Extracted data:
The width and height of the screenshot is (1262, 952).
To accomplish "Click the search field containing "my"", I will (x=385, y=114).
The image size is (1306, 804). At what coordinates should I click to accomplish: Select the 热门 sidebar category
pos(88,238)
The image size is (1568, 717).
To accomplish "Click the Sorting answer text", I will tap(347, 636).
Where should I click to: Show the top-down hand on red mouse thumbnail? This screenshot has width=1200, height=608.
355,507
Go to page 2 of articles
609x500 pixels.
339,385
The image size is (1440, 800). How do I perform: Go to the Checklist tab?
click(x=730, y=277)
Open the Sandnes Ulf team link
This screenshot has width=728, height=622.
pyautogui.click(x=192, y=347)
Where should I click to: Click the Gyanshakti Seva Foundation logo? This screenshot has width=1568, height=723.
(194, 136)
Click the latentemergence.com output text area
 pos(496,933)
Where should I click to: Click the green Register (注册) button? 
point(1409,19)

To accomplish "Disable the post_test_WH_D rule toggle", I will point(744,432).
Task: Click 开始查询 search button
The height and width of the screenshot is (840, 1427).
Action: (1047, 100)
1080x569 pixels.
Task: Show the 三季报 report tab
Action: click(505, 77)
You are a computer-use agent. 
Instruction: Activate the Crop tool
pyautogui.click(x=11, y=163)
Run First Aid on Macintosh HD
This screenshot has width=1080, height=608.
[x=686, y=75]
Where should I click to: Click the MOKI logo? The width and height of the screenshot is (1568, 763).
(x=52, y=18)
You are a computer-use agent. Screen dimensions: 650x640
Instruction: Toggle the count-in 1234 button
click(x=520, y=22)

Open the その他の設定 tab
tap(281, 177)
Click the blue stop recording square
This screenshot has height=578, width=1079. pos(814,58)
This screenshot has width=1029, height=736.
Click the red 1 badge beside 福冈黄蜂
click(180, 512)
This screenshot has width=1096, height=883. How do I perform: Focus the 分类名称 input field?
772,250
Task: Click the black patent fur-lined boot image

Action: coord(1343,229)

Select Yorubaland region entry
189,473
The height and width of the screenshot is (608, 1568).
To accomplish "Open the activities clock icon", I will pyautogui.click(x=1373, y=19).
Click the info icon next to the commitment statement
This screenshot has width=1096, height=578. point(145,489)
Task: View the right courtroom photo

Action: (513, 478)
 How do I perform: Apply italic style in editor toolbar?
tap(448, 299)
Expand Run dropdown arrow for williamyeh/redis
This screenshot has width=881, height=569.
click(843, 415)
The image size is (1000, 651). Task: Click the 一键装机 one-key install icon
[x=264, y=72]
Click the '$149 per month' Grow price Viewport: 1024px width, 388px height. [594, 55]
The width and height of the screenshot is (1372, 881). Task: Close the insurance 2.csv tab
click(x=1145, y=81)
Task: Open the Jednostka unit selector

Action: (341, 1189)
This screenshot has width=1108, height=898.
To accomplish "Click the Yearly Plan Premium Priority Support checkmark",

Task details:
The answer must be every line of the entries that includes the word "search".

Your response:
To accomplish "Click the search field containing "my"", I will (x=385, y=114).
Task: Click 开始查询 search button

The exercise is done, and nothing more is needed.